[start of Task inputs]
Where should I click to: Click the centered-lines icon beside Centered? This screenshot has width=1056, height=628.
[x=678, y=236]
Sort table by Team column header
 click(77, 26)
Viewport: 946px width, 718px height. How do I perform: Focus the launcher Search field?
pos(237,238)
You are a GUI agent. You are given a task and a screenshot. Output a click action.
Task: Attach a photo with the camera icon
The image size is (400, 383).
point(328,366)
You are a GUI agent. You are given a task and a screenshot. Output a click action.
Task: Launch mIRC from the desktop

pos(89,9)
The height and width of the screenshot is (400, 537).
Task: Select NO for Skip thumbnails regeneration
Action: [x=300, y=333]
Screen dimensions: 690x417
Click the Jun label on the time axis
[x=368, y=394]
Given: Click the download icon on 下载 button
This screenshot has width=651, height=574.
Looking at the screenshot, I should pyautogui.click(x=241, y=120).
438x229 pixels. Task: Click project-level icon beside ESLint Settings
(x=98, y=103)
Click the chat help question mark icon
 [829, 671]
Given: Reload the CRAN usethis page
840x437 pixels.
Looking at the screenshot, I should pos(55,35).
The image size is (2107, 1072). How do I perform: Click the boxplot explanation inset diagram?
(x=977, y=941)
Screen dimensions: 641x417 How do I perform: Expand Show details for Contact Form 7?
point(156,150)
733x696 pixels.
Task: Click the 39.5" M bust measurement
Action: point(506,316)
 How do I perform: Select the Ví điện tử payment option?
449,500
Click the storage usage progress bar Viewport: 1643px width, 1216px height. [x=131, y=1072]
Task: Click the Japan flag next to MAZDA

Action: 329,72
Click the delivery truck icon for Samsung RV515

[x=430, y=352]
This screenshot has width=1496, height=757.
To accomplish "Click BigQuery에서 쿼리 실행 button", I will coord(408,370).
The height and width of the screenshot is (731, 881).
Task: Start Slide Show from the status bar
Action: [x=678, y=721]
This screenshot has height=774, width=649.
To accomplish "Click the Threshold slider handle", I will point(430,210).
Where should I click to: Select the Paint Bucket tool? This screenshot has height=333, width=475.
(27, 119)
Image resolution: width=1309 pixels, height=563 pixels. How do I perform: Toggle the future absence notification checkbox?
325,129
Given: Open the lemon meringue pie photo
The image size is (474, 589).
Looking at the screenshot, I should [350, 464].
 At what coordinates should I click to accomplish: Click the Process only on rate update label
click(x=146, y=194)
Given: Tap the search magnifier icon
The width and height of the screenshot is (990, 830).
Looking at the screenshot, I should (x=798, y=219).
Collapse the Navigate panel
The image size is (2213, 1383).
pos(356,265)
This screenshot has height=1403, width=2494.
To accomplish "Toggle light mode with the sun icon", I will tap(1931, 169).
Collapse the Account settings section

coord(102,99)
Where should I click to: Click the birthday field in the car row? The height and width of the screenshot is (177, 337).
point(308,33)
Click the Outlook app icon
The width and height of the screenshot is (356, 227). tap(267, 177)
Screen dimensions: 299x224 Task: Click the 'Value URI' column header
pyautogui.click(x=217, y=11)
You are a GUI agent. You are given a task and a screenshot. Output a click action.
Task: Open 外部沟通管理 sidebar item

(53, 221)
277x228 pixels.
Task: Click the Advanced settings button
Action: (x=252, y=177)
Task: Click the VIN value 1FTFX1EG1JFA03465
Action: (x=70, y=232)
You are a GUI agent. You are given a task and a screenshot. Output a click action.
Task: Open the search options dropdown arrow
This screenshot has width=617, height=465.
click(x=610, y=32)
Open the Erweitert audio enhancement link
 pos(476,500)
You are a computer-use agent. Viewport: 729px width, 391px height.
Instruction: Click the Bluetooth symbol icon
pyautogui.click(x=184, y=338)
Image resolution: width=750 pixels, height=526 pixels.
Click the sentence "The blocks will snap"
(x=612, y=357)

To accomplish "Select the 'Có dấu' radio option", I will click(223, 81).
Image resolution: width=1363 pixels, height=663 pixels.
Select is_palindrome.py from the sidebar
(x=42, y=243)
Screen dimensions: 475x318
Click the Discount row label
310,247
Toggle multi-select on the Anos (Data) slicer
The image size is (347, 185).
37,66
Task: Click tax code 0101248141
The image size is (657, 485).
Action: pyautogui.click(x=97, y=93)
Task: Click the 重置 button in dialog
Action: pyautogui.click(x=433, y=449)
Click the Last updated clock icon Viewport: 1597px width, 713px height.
[end of Task inputs]
▶ _Given request_: Copy all of the dataset rows above word for word, changing nothing.

▶ _Answer below_:
Where should I click to: Click the centered-lines icon beside Centered? This screenshot has width=1056, height=628.
[x=678, y=236]
Sort table by Team column header
 click(77, 26)
Viewport: 946px width, 718px height. How do I perform: Focus the launcher Search field?
pos(237,238)
You are a GUI agent. You are given a task and a screenshot. Output a click action.
Task: Attach a photo with the camera icon
The image size is (400, 383).
point(328,366)
You are a GUI agent. You are given a task and a screenshot. Output a click action.
Task: Launch mIRC from the desktop

pos(89,9)
The height and width of the screenshot is (400, 537).
Task: Select NO for Skip thumbnails regeneration
Action: [x=300, y=333]
Screen dimensions: 690x417
Click the Jun label on the time axis
[x=368, y=394]
Given: Click the download icon on 下载 button
This screenshot has width=651, height=574.
Looking at the screenshot, I should pyautogui.click(x=241, y=120).
438x229 pixels. Task: Click project-level icon beside ESLint Settings
(x=98, y=103)
Click the chat help question mark icon
 [829, 671]
Given: Reload the CRAN usethis page
840x437 pixels.
Looking at the screenshot, I should pos(55,35).
The image size is (2107, 1072). How do I perform: Click the boxplot explanation inset diagram?
(x=977, y=941)
Screen dimensions: 641x417 How do I perform: Expand Show details for Contact Form 7?
point(156,150)
733x696 pixels.
Task: Click the 39.5" M bust measurement
Action: point(506,316)
 How do I perform: Select the Ví điện tử payment option?
449,500
Click the storage usage progress bar Viewport: 1643px width, 1216px height. [x=131, y=1072]
Task: Click the Japan flag next to MAZDA

Action: 329,72
Click the delivery truck icon for Samsung RV515

[x=430, y=352]
This screenshot has width=1496, height=757.
To accomplish "Click BigQuery에서 쿼리 실행 button", I will coord(408,370).
The height and width of the screenshot is (731, 881).
Task: Start Slide Show from the status bar
Action: [x=678, y=721]
This screenshot has height=774, width=649.
To accomplish "Click the Threshold slider handle", I will point(430,210).
Where should I click to: Select the Paint Bucket tool? This screenshot has height=333, width=475.
(27, 119)
Image resolution: width=1309 pixels, height=563 pixels. How do I perform: Toggle the future absence notification checkbox?
325,129
Given: Open the lemon meringue pie photo
The image size is (474, 589).
Looking at the screenshot, I should [350, 464].
 At what coordinates should I click to accomplish: Click the Process only on rate update label
click(x=146, y=194)
Given: Tap the search magnifier icon
The width and height of the screenshot is (990, 830).
Looking at the screenshot, I should (x=798, y=219).
Collapse the Navigate panel
The image size is (2213, 1383).
pos(356,265)
This screenshot has height=1403, width=2494.
To accomplish "Toggle light mode with the sun icon", I will tap(1931, 169).
Collapse the Account settings section

coord(102,99)
Where should I click to: Click the birthday field in the car row? The height and width of the screenshot is (177, 337).
point(308,33)
Click the Outlook app icon
The width and height of the screenshot is (356, 227). tap(267, 177)
Screen dimensions: 299x224 Task: Click the 'Value URI' column header
pyautogui.click(x=217, y=11)
You are a GUI agent. You are given a task and a screenshot. Output a click action.
Task: Open 外部沟通管理 sidebar item

(53, 221)
277x228 pixels.
Task: Click the Advanced settings button
Action: (x=252, y=177)
Task: Click the VIN value 1FTFX1EG1JFA03465
Action: (x=70, y=232)
You are a GUI agent. You are given a task and a screenshot. Output a click action.
Task: Open the search options dropdown arrow
This screenshot has width=617, height=465.
click(x=610, y=32)
Open the Erweitert audio enhancement link
 pos(476,500)
You are a computer-use agent. Viewport: 729px width, 391px height.
Instruction: Click the Bluetooth symbol icon
pyautogui.click(x=184, y=338)
Image resolution: width=750 pixels, height=526 pixels.
Click the sentence "The blocks will snap"
(x=612, y=357)

To accomplish "Select the 'Có dấu' radio option", I will click(223, 81).
Image resolution: width=1363 pixels, height=663 pixels.
Select is_palindrome.py from the sidebar
(x=42, y=243)
Screen dimensions: 475x318
Click the Discount row label
310,247
Toggle multi-select on the Anos (Data) slicer
The image size is (347, 185).
37,66
Task: Click tax code 0101248141
The image size is (657, 485).
Action: pyautogui.click(x=97, y=93)
Task: Click the 重置 button in dialog
Action: pyautogui.click(x=433, y=449)
Click the Last updated clock icon Viewport: 1597px width, 713px height.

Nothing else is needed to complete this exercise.